# TASK PROMPT
The material below contains a line with "how to (65, 892)" and a line with "3D Paper Back Pack | SVGCuts (223, 1429)". Copy exactly those two lines and all lines between them.

# RAW DATA
--
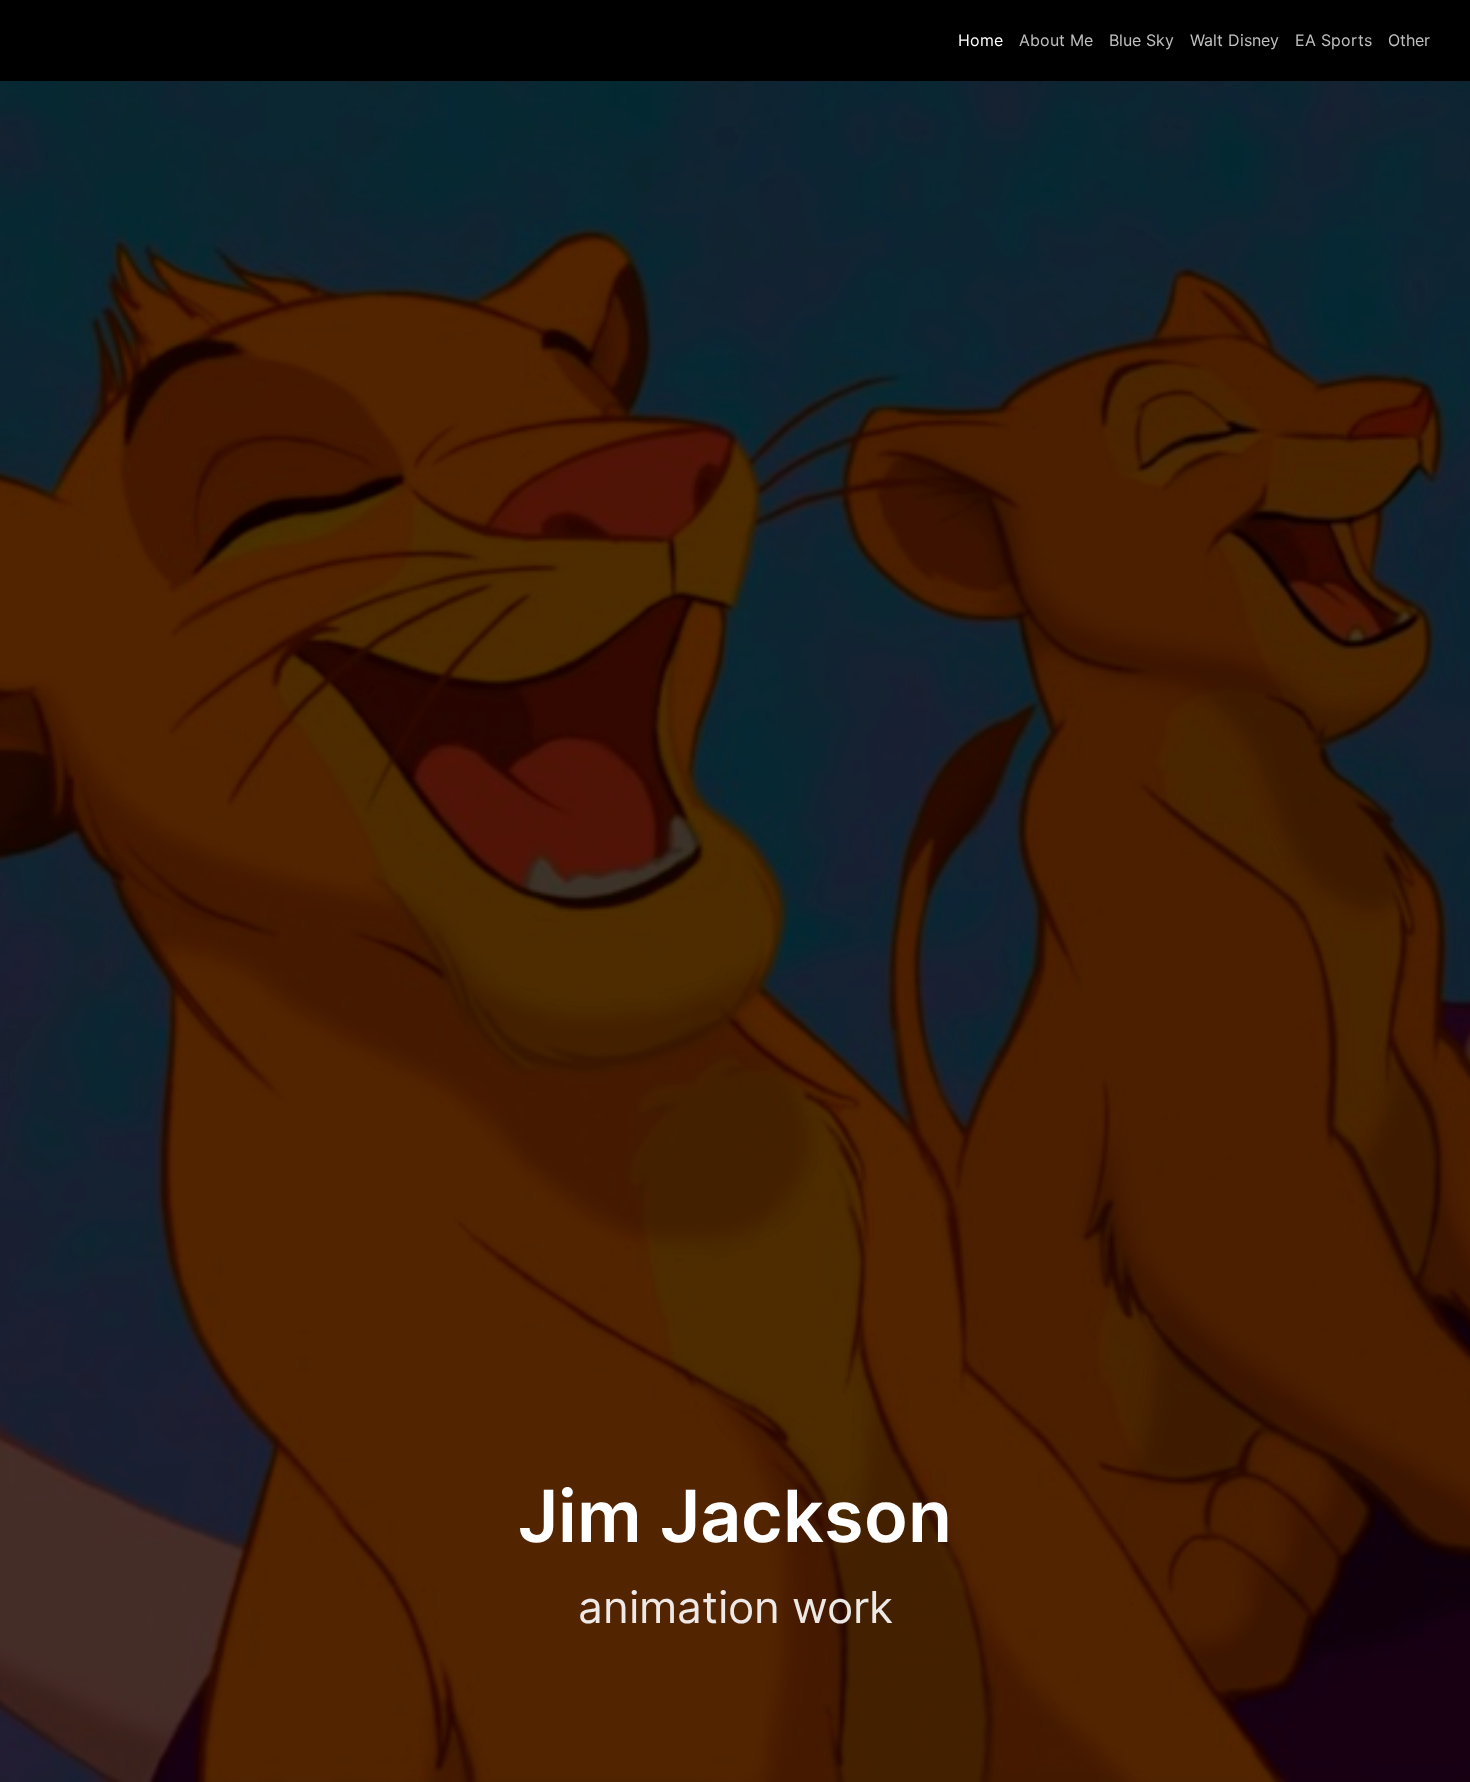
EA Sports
--
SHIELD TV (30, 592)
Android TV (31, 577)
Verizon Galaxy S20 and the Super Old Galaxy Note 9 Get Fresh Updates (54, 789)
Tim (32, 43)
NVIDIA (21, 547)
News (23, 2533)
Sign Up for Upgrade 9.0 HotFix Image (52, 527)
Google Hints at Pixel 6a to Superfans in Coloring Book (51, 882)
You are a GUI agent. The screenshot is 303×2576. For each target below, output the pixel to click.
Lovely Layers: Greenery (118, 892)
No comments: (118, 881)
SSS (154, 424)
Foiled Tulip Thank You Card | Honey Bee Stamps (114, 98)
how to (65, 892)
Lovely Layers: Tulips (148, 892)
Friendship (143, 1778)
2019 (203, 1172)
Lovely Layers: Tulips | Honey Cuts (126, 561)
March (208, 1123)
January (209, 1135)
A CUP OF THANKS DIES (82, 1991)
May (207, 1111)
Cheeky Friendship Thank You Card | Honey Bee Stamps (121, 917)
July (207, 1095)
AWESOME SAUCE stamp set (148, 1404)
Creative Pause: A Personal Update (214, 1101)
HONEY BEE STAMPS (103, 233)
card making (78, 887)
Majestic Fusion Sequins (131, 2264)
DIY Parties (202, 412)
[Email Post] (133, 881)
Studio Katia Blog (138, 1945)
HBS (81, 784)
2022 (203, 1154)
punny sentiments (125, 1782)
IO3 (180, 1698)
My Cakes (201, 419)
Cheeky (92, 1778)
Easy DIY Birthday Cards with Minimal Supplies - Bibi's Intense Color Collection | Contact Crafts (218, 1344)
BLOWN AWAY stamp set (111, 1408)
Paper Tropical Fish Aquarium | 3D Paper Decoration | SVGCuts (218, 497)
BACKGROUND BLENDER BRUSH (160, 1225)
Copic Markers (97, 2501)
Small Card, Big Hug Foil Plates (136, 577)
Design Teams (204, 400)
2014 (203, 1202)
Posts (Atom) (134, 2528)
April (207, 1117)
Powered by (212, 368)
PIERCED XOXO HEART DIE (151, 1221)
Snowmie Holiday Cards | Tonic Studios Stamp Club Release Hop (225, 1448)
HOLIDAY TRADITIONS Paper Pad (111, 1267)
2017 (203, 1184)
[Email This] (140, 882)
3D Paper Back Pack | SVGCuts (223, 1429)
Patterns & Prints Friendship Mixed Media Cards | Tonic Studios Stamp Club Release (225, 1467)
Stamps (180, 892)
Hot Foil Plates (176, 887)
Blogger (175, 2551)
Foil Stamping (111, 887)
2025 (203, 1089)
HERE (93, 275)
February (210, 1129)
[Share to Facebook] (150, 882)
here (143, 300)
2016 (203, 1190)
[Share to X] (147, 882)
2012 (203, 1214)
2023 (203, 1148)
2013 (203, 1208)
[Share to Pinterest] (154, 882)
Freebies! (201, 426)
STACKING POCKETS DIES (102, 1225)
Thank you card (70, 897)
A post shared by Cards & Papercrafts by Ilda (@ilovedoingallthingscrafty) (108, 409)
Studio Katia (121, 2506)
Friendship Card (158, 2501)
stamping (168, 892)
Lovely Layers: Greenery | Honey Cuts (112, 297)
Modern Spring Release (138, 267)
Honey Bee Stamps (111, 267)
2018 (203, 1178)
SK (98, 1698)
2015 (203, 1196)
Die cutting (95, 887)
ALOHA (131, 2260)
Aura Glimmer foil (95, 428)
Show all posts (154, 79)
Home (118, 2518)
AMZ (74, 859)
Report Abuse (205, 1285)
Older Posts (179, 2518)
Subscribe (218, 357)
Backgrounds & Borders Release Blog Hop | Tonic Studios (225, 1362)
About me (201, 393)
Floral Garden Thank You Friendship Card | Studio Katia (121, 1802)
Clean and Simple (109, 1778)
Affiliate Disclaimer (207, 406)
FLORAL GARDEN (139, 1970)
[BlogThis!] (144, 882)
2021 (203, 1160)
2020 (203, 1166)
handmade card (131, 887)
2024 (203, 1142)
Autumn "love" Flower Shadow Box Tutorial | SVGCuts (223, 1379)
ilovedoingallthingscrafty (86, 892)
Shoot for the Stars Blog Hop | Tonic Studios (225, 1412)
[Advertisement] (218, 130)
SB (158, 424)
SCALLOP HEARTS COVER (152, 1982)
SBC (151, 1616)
--
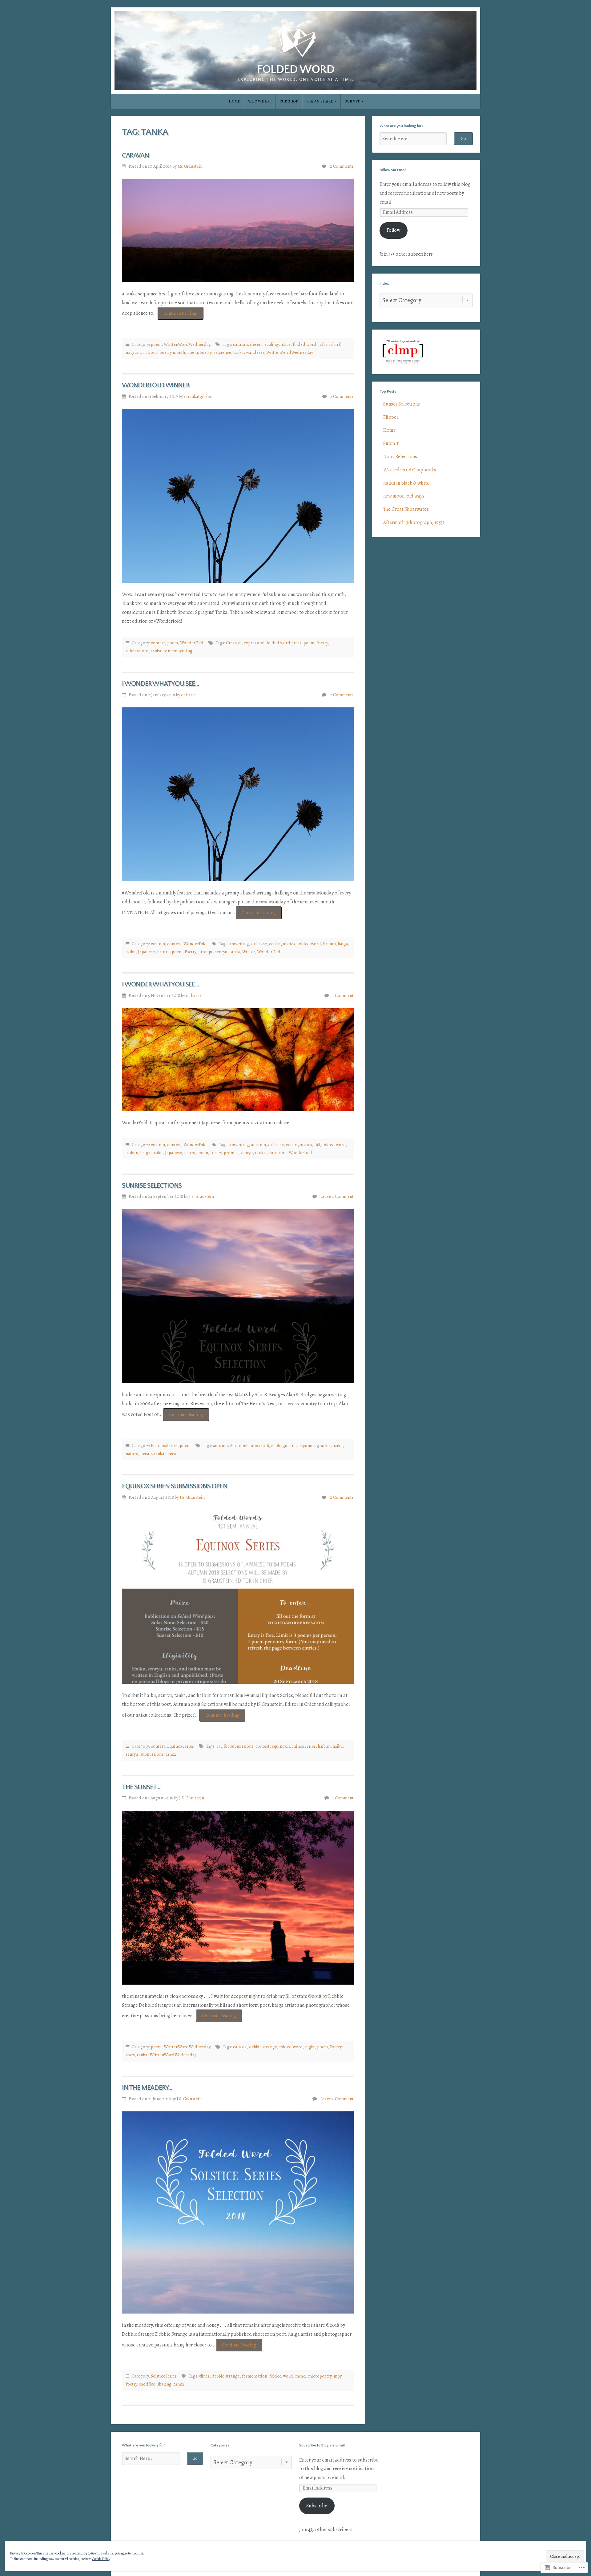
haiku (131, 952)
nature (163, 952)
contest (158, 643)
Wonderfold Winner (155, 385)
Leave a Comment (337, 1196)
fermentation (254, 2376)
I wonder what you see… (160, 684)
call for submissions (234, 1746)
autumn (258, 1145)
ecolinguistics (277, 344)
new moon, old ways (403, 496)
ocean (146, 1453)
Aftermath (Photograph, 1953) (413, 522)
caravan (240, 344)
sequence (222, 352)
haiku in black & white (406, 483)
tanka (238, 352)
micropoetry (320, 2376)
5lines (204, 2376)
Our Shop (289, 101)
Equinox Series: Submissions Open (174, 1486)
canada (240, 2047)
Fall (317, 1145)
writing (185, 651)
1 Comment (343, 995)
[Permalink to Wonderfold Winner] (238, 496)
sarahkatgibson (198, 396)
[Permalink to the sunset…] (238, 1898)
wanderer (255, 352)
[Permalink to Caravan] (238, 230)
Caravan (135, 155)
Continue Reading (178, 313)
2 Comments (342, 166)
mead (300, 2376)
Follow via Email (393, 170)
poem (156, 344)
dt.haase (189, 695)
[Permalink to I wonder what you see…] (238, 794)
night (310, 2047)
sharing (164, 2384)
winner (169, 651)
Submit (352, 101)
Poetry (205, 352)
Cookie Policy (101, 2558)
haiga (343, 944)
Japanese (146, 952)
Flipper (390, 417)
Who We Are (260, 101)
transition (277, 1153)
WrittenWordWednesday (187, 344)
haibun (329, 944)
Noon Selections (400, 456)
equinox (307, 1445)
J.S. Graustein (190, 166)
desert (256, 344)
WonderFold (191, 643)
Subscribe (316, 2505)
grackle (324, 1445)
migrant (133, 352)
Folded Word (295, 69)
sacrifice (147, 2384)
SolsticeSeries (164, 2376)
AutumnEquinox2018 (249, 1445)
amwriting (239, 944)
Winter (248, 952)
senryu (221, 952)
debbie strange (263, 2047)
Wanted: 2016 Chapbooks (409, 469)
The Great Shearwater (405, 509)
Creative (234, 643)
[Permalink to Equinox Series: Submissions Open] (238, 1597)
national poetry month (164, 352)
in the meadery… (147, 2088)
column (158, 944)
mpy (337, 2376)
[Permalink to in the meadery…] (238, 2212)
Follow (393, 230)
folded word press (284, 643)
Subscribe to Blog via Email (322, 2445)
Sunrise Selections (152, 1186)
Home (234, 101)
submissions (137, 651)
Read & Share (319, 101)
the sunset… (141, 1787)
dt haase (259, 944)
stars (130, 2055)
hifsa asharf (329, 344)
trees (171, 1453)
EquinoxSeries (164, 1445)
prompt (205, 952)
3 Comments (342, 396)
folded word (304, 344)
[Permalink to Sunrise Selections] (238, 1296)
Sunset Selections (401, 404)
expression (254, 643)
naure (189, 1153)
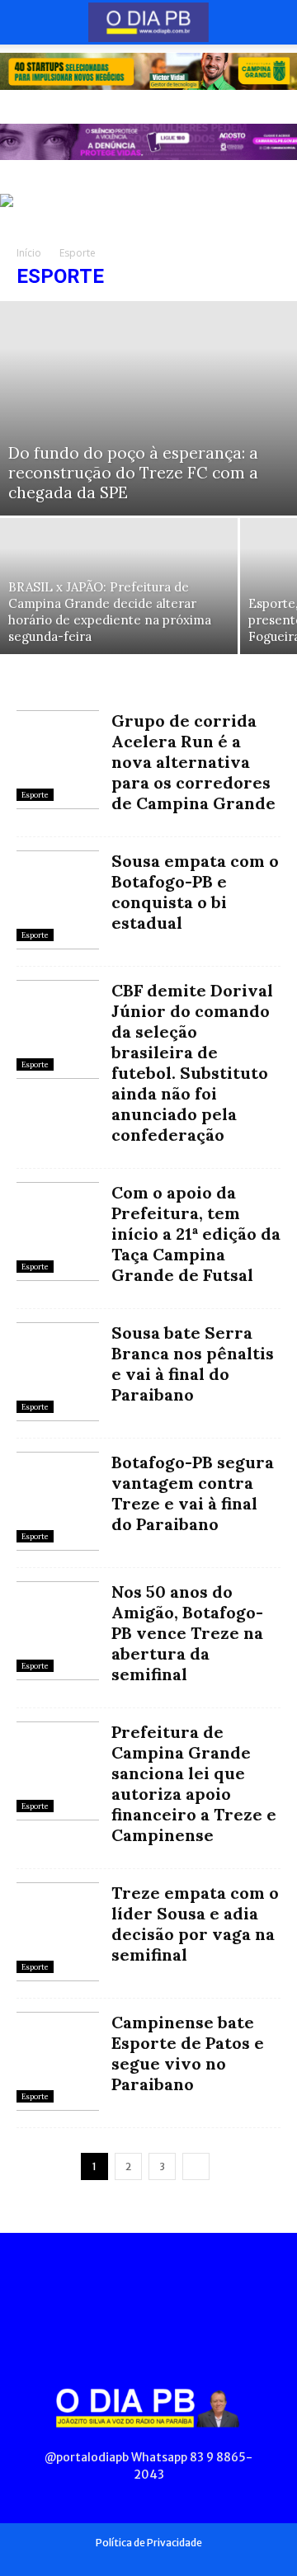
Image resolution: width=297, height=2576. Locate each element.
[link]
--
# EXPECTED ANSWER
how to (65, 892)
Lovely Layers: Tulips (148, 892)
Friendship (143, 1778)
2019 (203, 1172)
Lovely Layers: Tulips | Honey Cuts (126, 561)
March (208, 1123)
January (209, 1135)
A CUP OF THANKS DIES (82, 1991)
May (207, 1111)
Cheeky Friendship Thank You Card | Honey Bee Stamps (121, 917)
July (207, 1095)
AWESOME SAUCE stamp set (148, 1404)
Creative Pause: A Personal Update (214, 1101)
HONEY BEE STAMPS (103, 233)
card making (78, 887)
Majestic Fusion Sequins (131, 2264)
DIY Parties (202, 412)
[Email Post] (133, 881)
Studio Katia Blog (138, 1945)
HBS (81, 784)
2022 (203, 1154)
punny sentiments (125, 1782)
IO3 (180, 1698)
My Cakes (201, 419)
Cheeky (92, 1778)
Easy DIY Birthday Cards with Minimal Supplies - Bibi's Intense Color Collection | Contact Crafts (218, 1344)
BLOWN AWAY stamp set (111, 1408)
Paper Tropical Fish Aquarium | 3D Paper Decoration | SVGCuts (218, 497)
BACKGROUND BLENDER BRUSH (160, 1225)
Copic Markers (97, 2501)
Small Card, Big Hug Foil Plates (136, 577)
Design Teams (204, 400)
2014 (203, 1202)
Posts (Atom) (134, 2528)
April (207, 1117)
Powered by (212, 368)
PIERCED XOXO HEART DIE (151, 1221)
Snowmie Holiday Cards | Tonic Studios Stamp Club Release Hop (225, 1448)
HOLIDAY TRADITIONS Paper Pad (111, 1267)
2017 (203, 1184)
[Email This] (140, 882)
3D Paper Back Pack | SVGCuts (223, 1429)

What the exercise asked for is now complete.